**Saved entries:**
[Start of Attachment]

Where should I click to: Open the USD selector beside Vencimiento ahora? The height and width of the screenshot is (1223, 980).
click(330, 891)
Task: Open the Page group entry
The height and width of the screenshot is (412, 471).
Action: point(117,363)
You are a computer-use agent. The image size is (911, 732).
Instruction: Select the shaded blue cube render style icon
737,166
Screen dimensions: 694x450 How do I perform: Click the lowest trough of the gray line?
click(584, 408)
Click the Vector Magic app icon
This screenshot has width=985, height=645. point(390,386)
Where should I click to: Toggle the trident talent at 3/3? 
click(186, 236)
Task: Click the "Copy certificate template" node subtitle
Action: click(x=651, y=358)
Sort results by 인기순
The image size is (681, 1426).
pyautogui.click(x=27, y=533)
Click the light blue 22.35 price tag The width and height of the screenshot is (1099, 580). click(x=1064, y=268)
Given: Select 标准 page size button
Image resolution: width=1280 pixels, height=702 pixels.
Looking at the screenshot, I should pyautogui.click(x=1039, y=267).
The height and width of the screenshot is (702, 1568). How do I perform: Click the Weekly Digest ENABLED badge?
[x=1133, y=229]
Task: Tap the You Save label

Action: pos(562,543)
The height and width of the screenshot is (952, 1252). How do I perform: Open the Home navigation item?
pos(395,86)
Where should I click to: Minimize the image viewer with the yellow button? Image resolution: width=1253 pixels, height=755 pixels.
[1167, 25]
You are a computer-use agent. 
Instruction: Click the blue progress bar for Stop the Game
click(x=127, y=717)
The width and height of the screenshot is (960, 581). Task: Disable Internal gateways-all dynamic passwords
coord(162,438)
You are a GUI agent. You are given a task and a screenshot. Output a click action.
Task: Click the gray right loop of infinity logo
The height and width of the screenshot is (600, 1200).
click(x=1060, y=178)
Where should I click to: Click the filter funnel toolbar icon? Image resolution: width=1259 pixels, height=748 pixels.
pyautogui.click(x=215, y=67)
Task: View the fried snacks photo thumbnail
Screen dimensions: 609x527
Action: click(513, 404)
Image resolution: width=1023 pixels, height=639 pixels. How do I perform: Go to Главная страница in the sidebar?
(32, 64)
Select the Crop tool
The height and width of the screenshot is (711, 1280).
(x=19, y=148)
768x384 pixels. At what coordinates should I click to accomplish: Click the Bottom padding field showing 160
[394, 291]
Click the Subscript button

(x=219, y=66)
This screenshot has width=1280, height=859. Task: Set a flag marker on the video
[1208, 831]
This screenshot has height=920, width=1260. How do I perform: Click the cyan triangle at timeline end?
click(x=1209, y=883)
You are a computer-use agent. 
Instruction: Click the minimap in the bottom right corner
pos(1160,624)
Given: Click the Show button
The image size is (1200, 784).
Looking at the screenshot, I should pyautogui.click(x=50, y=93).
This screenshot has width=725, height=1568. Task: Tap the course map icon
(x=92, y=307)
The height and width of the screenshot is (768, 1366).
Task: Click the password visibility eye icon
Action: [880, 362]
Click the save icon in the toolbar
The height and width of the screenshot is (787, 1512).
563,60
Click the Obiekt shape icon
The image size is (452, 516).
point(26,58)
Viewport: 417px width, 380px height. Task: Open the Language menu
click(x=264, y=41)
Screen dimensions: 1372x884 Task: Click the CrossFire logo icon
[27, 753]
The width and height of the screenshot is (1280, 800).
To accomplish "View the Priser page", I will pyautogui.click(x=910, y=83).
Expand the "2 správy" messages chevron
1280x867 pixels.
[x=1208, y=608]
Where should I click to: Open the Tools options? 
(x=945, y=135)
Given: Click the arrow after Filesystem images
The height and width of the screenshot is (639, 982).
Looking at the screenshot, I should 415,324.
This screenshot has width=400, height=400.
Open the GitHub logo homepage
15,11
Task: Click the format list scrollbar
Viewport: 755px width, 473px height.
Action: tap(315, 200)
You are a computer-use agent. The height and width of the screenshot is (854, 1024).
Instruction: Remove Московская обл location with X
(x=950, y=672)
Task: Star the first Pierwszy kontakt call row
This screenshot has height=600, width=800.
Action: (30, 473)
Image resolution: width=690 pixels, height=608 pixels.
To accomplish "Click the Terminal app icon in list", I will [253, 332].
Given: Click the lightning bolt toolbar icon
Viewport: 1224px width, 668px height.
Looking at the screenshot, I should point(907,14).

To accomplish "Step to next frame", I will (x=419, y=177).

[End of Attachment]

**Exercise instructions:**
Retype each of the records, word for word, with nothing added or dropped.

**Answer area:**
Where should I click to: Open the USD selector beside Vencimiento ahora? The height and width of the screenshot is (1223, 980).
click(330, 891)
Task: Open the Page group entry
The height and width of the screenshot is (412, 471).
Action: point(117,363)
You are a computer-use agent. The image size is (911, 732).
Instruction: Select the shaded blue cube render style icon
737,166
Screen dimensions: 694x450 How do I perform: Click the lowest trough of the gray line?
click(584, 408)
Click the Vector Magic app icon
This screenshot has width=985, height=645. point(390,386)
Where should I click to: Toggle the trident talent at 3/3? 
click(186, 236)
Task: Click the "Copy certificate template" node subtitle
Action: click(x=651, y=358)
Sort results by 인기순
The image size is (681, 1426).
pyautogui.click(x=27, y=533)
Click the light blue 22.35 price tag The width and height of the screenshot is (1099, 580). click(x=1064, y=268)
Given: Select 标准 page size button
Image resolution: width=1280 pixels, height=702 pixels.
Looking at the screenshot, I should pyautogui.click(x=1039, y=267).
The height and width of the screenshot is (702, 1568). How do I perform: Click the Weekly Digest ENABLED badge?
[x=1133, y=229]
Task: Tap the You Save label

Action: pos(562,543)
The height and width of the screenshot is (952, 1252). How do I perform: Open the Home navigation item?
pos(395,86)
Where should I click to: Minimize the image viewer with the yellow button? Image resolution: width=1253 pixels, height=755 pixels.
[1167, 25]
You are a computer-use agent. 
Instruction: Click the blue progress bar for Stop the Game
click(x=127, y=717)
The width and height of the screenshot is (960, 581). Task: Disable Internal gateways-all dynamic passwords
coord(162,438)
You are a GUI agent. You are given a task and a screenshot. Output a click action.
Task: Click the gray right loop of infinity logo
The height and width of the screenshot is (600, 1200).
click(x=1060, y=178)
Where should I click to: Click the filter funnel toolbar icon? Image resolution: width=1259 pixels, height=748 pixels.
pyautogui.click(x=215, y=67)
Task: View the fried snacks photo thumbnail
Screen dimensions: 609x527
Action: click(513, 404)
Image resolution: width=1023 pixels, height=639 pixels. How do I perform: Go to Главная страница in the sidebar?
(32, 64)
Select the Crop tool
The height and width of the screenshot is (711, 1280).
(x=19, y=148)
768x384 pixels. At what coordinates should I click to accomplish: Click the Bottom padding field showing 160
[394, 291]
Click the Subscript button

(x=219, y=66)
This screenshot has width=1280, height=859. Task: Set a flag marker on the video
[1208, 831]
This screenshot has height=920, width=1260. How do I perform: Click the cyan triangle at timeline end?
click(x=1209, y=883)
You are a computer-use agent. 
Instruction: Click the minimap in the bottom right corner
pos(1160,624)
Given: Click the Show button
The image size is (1200, 784).
Looking at the screenshot, I should pyautogui.click(x=50, y=93).
This screenshot has width=725, height=1568. Task: Tap the course map icon
(x=92, y=307)
The height and width of the screenshot is (768, 1366).
Task: Click the password visibility eye icon
Action: [880, 362]
Click the save icon in the toolbar
The height and width of the screenshot is (787, 1512).
563,60
Click the Obiekt shape icon
The image size is (452, 516).
point(26,58)
Viewport: 417px width, 380px height. Task: Open the Language menu
click(x=264, y=41)
Screen dimensions: 1372x884 Task: Click the CrossFire logo icon
[27, 753]
The width and height of the screenshot is (1280, 800).
To accomplish "View the Priser page", I will pyautogui.click(x=910, y=83).
Expand the "2 správy" messages chevron
1280x867 pixels.
[x=1208, y=608]
Where should I click to: Open the Tools options? 
(x=945, y=135)
Given: Click the arrow after Filesystem images
The height and width of the screenshot is (639, 982).
Looking at the screenshot, I should 415,324.
This screenshot has width=400, height=400.
Open the GitHub logo homepage
15,11
Task: Click the format list scrollbar
Viewport: 755px width, 473px height.
Action: tap(315, 200)
You are a computer-use agent. The height and width of the screenshot is (854, 1024).
Instruction: Remove Московская обл location with X
(x=950, y=672)
Task: Star the first Pierwszy kontakt call row
This screenshot has height=600, width=800.
Action: (30, 473)
Image resolution: width=690 pixels, height=608 pixels.
To accomplish "Click the Terminal app icon in list", I will [253, 332].
Given: Click the lightning bolt toolbar icon
Viewport: 1224px width, 668px height.
Looking at the screenshot, I should point(907,14).

To accomplish "Step to next frame", I will (x=419, y=177).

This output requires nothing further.